Exercise prompt → Each line of the data holding "computer" should be found and copied.

Supplied information →
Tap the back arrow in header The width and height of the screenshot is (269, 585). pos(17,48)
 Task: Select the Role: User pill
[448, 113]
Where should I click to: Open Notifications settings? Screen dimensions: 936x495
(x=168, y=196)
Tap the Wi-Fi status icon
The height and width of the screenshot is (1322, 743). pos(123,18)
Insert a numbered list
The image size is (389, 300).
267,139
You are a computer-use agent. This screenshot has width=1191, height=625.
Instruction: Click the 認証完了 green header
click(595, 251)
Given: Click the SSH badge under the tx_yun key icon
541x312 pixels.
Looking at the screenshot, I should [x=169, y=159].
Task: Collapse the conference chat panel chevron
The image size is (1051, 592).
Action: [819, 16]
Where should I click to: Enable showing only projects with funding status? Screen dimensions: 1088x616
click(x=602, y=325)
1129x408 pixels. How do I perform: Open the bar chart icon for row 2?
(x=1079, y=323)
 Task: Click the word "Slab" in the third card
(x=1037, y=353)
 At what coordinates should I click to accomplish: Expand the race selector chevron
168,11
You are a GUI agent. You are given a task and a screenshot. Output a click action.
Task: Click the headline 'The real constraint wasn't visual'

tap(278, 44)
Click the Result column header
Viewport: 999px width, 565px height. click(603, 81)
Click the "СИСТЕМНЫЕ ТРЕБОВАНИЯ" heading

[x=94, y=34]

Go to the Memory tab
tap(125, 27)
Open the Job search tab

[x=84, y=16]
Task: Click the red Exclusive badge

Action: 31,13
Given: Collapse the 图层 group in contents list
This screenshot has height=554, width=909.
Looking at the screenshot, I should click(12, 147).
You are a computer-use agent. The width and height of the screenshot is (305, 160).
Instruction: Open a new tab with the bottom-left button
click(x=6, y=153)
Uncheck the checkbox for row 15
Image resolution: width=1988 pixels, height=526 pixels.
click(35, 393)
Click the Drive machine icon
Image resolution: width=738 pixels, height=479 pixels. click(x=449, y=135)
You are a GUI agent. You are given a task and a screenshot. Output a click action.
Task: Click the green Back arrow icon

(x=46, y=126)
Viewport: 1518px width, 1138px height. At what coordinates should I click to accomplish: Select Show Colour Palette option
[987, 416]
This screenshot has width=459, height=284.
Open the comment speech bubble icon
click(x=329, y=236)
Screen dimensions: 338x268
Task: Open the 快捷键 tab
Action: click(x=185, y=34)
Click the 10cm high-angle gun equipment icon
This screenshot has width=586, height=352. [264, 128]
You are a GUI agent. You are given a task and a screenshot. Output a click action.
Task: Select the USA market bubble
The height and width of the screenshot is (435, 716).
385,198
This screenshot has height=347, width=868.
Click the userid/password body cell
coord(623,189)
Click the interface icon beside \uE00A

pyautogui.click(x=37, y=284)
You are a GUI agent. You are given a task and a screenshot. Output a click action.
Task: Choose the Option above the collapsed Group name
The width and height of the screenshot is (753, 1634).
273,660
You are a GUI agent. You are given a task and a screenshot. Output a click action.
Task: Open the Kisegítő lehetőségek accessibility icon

Answer to this problem →
You are a computer-use agent. This screenshot has width=1191, height=625.
You are a computer-use agent. The width and height of the screenshot is (305, 160).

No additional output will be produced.